Malgré son caractère abstrait, la croissance c’est du concret dans le vécu quotidien. Elle se manifeste aussi à travers l’absorption du chômage et la réduction de la pauvreté dans le pays grâce à l’industrialisation. Aujourd’hui, la Chine est qualifiée d’« atelier du monde », ce qui justifie pleinement sa croissance. La République démocratique du Congo est encore tributaire notamment des produits alimentaires et autres en provenance de l’étranger. Cela montre que le pays est sous industrialisé, voire désindustrialisé.

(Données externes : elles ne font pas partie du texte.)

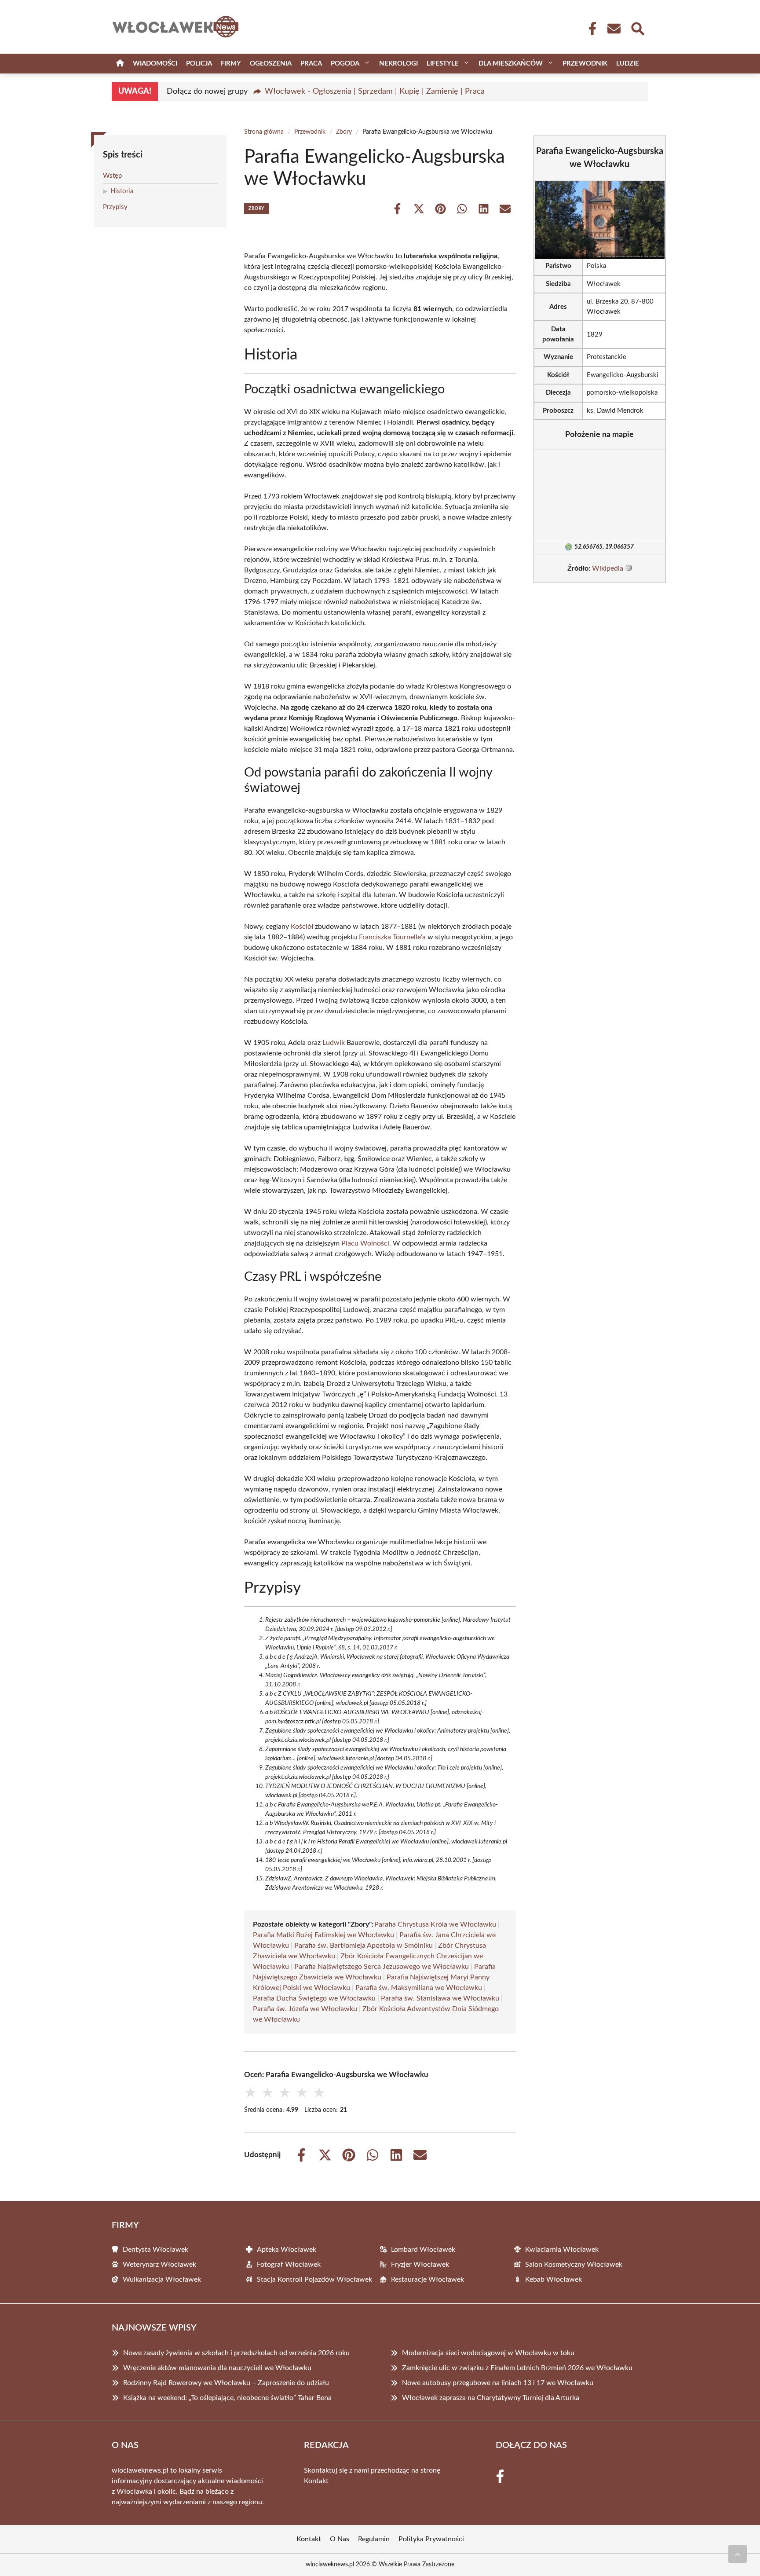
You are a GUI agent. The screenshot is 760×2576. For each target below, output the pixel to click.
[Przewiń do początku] (737, 2554)
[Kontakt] (614, 29)
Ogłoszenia (271, 63)
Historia (121, 191)
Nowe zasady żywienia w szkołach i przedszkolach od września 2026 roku (236, 2352)
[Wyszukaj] (637, 28)
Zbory (344, 132)
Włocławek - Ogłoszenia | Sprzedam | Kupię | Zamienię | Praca (375, 91)
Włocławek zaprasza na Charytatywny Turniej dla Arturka (490, 2397)
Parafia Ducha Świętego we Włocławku (314, 1998)
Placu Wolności (365, 1243)
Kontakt (316, 2480)
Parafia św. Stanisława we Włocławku (440, 1998)
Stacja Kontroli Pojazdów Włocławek (314, 2279)
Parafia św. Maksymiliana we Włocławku (418, 1987)
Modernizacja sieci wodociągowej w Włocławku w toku (488, 2352)
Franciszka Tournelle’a (392, 937)
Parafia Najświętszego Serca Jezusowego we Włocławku (381, 1966)
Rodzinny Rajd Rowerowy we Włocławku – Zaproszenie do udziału (226, 2382)
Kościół (302, 926)
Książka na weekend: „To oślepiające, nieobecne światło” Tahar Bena (227, 2397)
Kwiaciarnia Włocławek (562, 2249)
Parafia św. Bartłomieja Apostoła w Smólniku (363, 1945)
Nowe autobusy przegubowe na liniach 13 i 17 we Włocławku (497, 2382)
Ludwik (333, 1042)
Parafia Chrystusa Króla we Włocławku (435, 1924)
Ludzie (627, 63)
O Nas (339, 2539)
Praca (311, 63)
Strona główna (264, 132)
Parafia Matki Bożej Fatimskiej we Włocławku (323, 1934)
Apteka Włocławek (286, 2249)
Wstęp (112, 175)
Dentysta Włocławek (155, 2249)
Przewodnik (585, 63)
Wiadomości (155, 63)
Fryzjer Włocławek (420, 2264)
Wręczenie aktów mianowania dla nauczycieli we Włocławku (217, 2367)
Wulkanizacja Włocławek (162, 2279)
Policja (199, 63)
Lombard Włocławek (423, 2249)
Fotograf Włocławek (289, 2264)
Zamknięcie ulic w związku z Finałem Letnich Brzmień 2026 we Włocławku (517, 2367)
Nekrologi (398, 63)
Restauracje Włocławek (427, 2279)
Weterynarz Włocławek (159, 2264)
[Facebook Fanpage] (590, 29)
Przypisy (115, 207)
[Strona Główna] (120, 63)
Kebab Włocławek (553, 2279)
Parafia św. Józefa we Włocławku (305, 2008)
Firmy (231, 63)
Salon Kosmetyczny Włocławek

Barrage d’Inga, moteur de développement
Sous la Deuxième République, la politique industrielle a été pensée autour de la centrale hydroélectrique d’Inga. Un projet pharaonique pour faire de l’ex-Zaïre à l’horizon 1980 l’une des trois premières économies industrielles en Afrique selon la volonté politique des dirigeants de l’époque. Comme on peut le constater, Inga n’est pas encore à sa phase terminale. L’autre maillon de l’industrialisation du pays, la Société sidérurgique de Maluku (SOSIDER), a été passée au compte pertes et profits.

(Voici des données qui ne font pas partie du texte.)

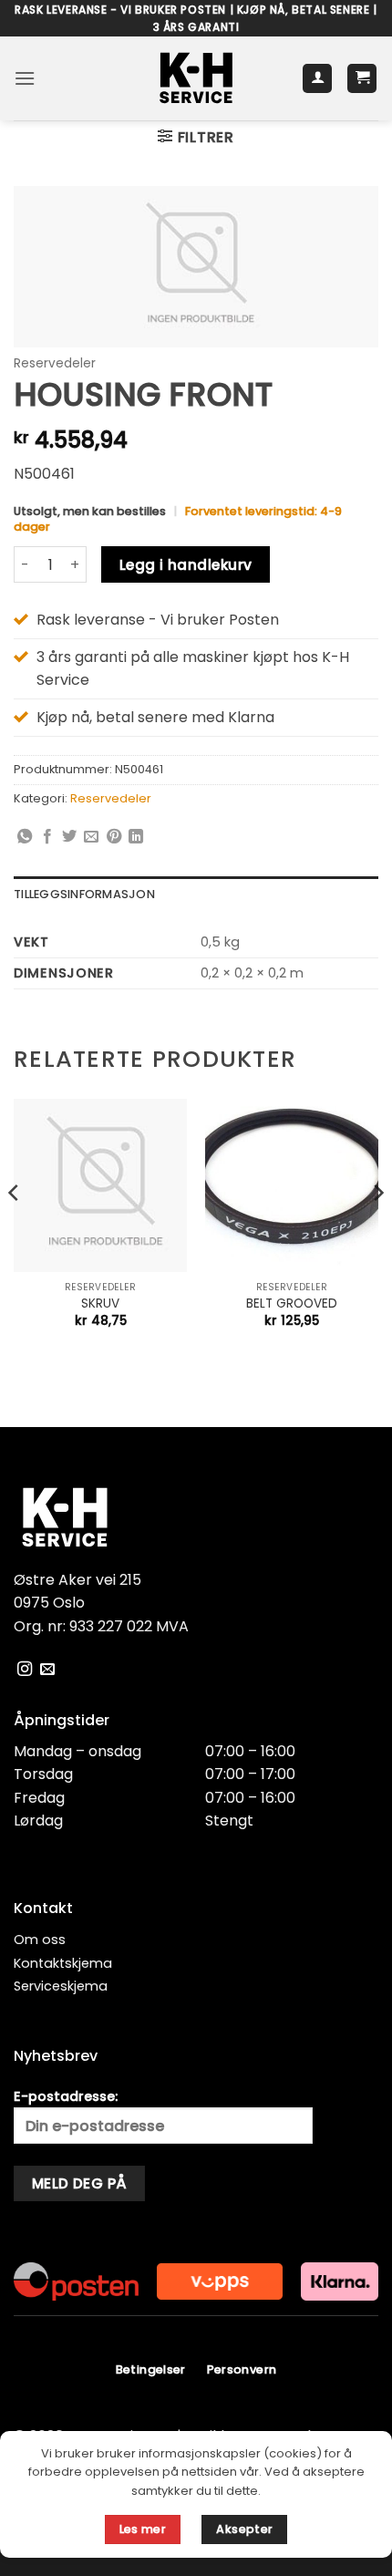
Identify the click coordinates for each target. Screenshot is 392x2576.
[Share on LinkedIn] (136, 837)
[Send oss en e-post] (47, 1669)
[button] (25, 78)
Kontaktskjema (63, 1963)
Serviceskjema (61, 1986)
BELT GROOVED (291, 1304)
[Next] (377, 1229)
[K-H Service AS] (196, 78)
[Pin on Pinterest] (114, 837)
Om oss (40, 1939)
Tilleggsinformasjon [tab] (84, 894)
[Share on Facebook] (47, 837)
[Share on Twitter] (69, 837)
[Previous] (15, 1229)
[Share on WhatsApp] (24, 837)
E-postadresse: (66, 2096)
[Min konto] (317, 79)
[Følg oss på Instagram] (24, 1669)
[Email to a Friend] (91, 837)
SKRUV (100, 1304)
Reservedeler (55, 363)
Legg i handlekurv (186, 564)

Depuis 1990, il n’y a ni politique énergétique cohérente ni zones économiques ou industrielles spéciales viables ni encore parcs agroindustriels modernes, à l’exception de Bukanga-Lonzo. En plus, des unités de production industrielle, comme UTEXAFRICA, SOTEXKI, Cimenterie de la province Orientale, Sucrière de Kiliba, Pêcherie maritime du Congo…, ne sont plus que de lointains souvenirs. En 2012, le gouvernement, sous le cabinet Matata, a voulu reprendre la main en affichant son ambition de la relance industrielle qui tienne compte d e la situation de l’industrie existante et de la nécessité de reconstituer et développer le tissu industriel au regard de l’ambition d’émergence économique. Ce ne sont pas des propos, mais des programmes bien conçus et des actions bien articulées financés et mis en œuvre sur le terrain qui vont transformer la RDC et en faire un État émergent. Selon des experts et analystes économiques, les secteurs prioritaires sont les infrastructures, l’industrie manufacturière, l’énergie, l’agriculture, l’agro-industrie…

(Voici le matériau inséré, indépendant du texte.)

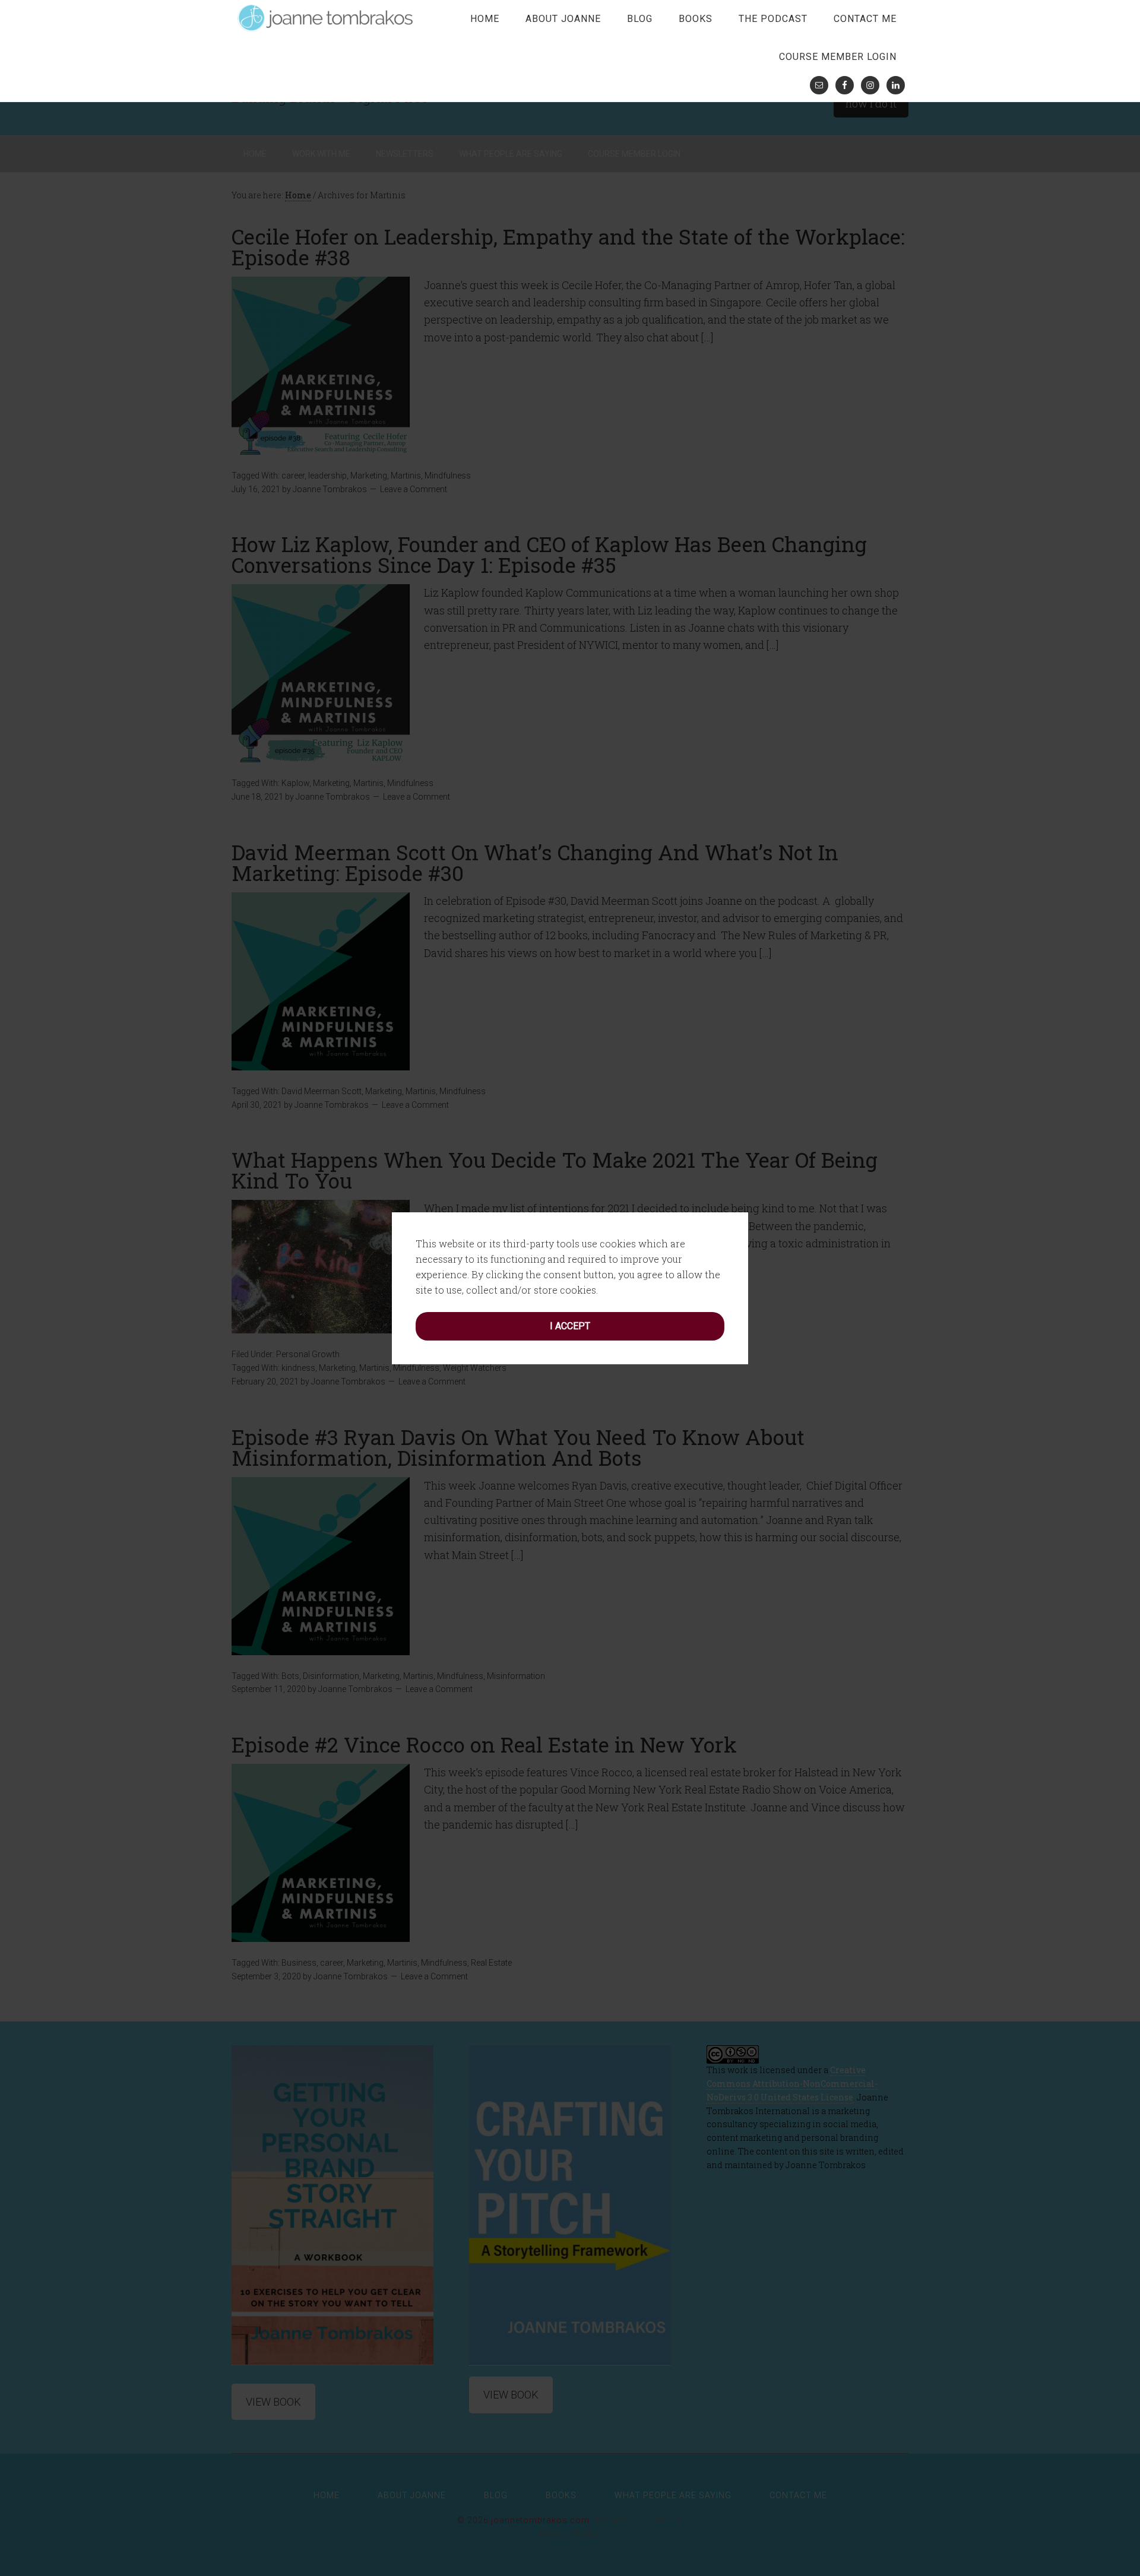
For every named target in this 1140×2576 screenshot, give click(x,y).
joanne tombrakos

Le gouvernement a fait voter la loi de sauvetage des industries en péril au Parlement. Mais il ne fait rien sur le terrain pour promouvoir la relance des cultures de palmier à huile, coton, café, cacao, hévéa, riz… Bref, on ne voit toujours pas que c’est la priorité pour le gouvernement. Que dire de la protection de la main-d’œuvre congolaise et de la promotion de la classe moyenne ? La loi sur la sous-traitance qui entre en application dès l’année prochaine a été votée pour les Congolais et en faveur des Congolais. En RDC, la croissance a toujours été tributaire d’une impulsion exogène, c’est-à-dire venant à la fois du public et du privé. Ces derniers se sont focalisés sur des ressources naturelles, minières et agricoles. De 1940 jusqu’en 1959, l’industrie s’est fortement développée. Après l’indépendance, les quotas à l’importation ont renforcé l’industrie nationale. Si la colonisation a légué au nouvel État une économie productive et équipée, la croissance n’a pas suivi. Elle s’est arrêtée à cause surtout des récessions conjoncturelles, d’une baisse des investissements privés et de la fuite massive des capitaux. Une grande part de l’économie du pays reste cependant hors des indicateurs du PIB, étant donné que l’économie souterraine ou l’économie informelle reste majoritaire dans le pays.